Awx: Upgrade from 9.0.1 to 9.1.0 breaks the system

Created on 17 Dec 2019  路  14Comments  路  Source: ansible/awx

ISSUE TYPE
  • Bug Report
SUMMARY

Upgrading from 9.0.1 to 9.1.0 broke the upgrade

ENVIRONMENT
  • AWX version: 9.0.1 to 9.1.0
  • AWX install method: k8s
STEPS TO REPRODUCE

Upgrade from 9.0.1 to 9.1.0 using the ansible-playbook installer.

Traceback (most recent call last):
  File "/var/lib/awx/venv/awx/lib64/python3.6/site-packages/django/db/backends/utils.py", line 84, in _execute
    return self.cursor.execute(sql, params)
psycopg2.errors.UndefinedColumn: column main_projectupdate.job_tags does not exist
LINE 1: ...e"."project_id", "main_projectupdate"."job_type", "main_proj...
                                                             ^
HINT:  Perhaps you meant to reference the column "main_projectupdate.job_type".

- **Data segment**:
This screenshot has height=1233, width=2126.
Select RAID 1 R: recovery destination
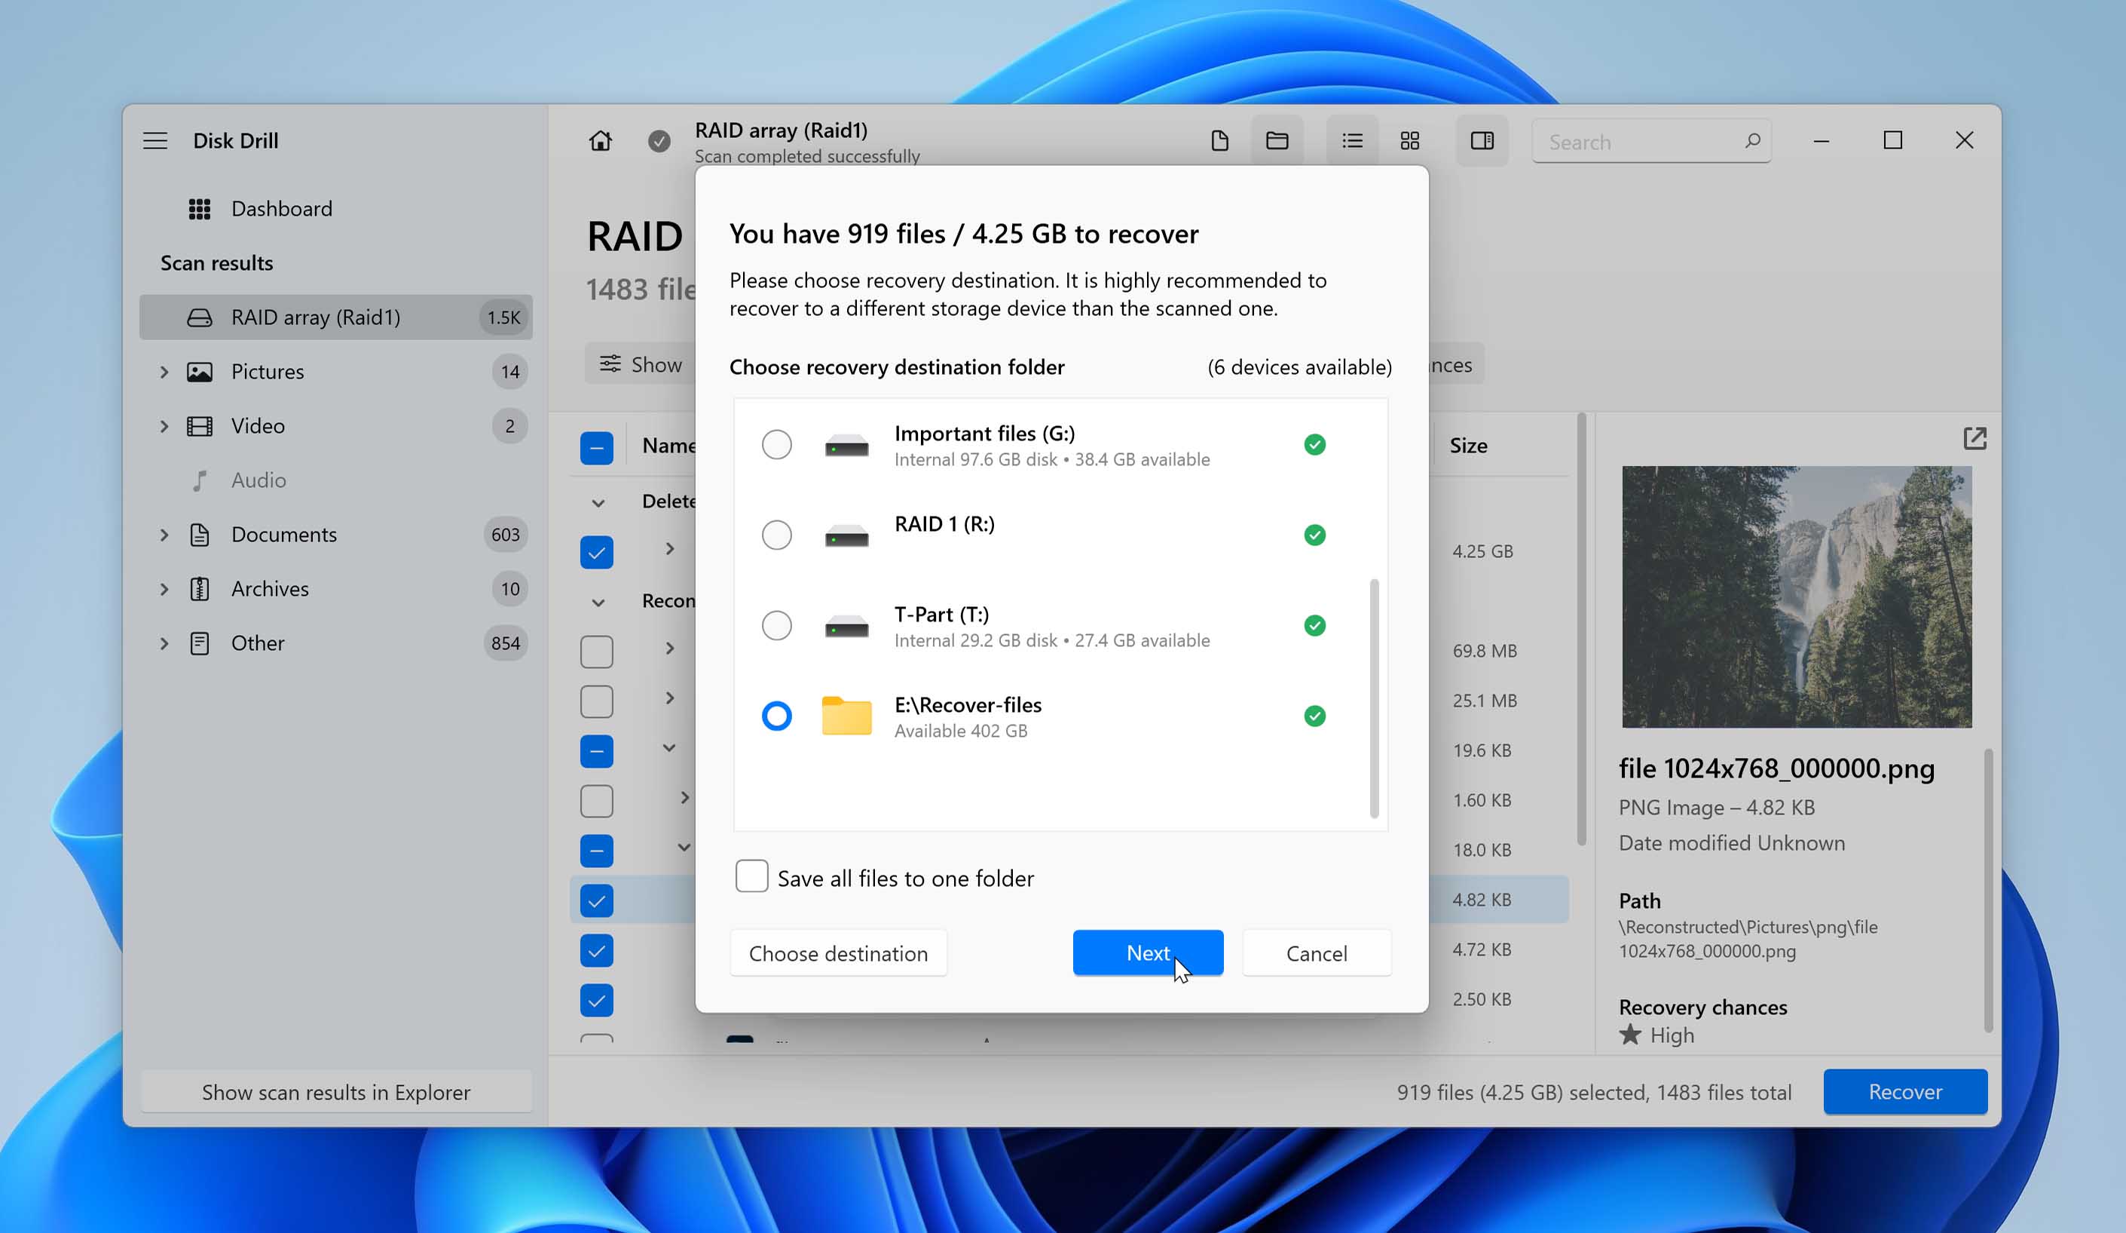(775, 534)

- **Tasks to complete**:
#1 Which all-caps section headings appear in the AWX upgrade bug report?
#2 Answer these questions about the AWX upgrade bug report, one per line:
(a) What install method does the report list?
(b) Which column does the error say does not exist?
(c) What was used to perform the upgrade?
#3 Write what comes next in the AWX upgrade bug report, starting right after its final line.

- **Answer set**:
#1 ISSUE TYPE, SUMMARY, ENVIRONMENT, STEPS TO REPRODUCE

#2
(a) k8s
(b) main_projectupdate.job_tags
(c) The ansible-playbook installer

#3
The above exception was the direct cause of the following exception:

Traceback (most recent call last):
  File "/var/lib/awx/venv/awx/lib64/python3.6/site-packages/awx/main/dispatch/worker/task.py", line 86, in perform_work
    result = self.run_callable(body)
  File "/var/lib/awx/venv/awx/lib64/python3.6/site-packages/awx/main/dispatch/worker/task.py", line 62, in run_callable
    return _call(*args, **kwargs)
  File "/var/lib/awx/venv/awx/lib64/python3.6/site-packages/awx/main/scheduler/tasks.py", line 19, in run_task_manager
    TaskManager().schedule()
  File "/var/lib/awx/venv/awx/lib64/python3.6/site-packages/awx/main/scheduler/task_manager.py", line 643, in schedule
    self._schedule()
  File "/var/lib/awx/venv/awx/lib64/python3.6/site-packages/awx/main/scheduler/task_manager.py", line 605, in _schedule
    all_sorted_tasks = self.get_tasks()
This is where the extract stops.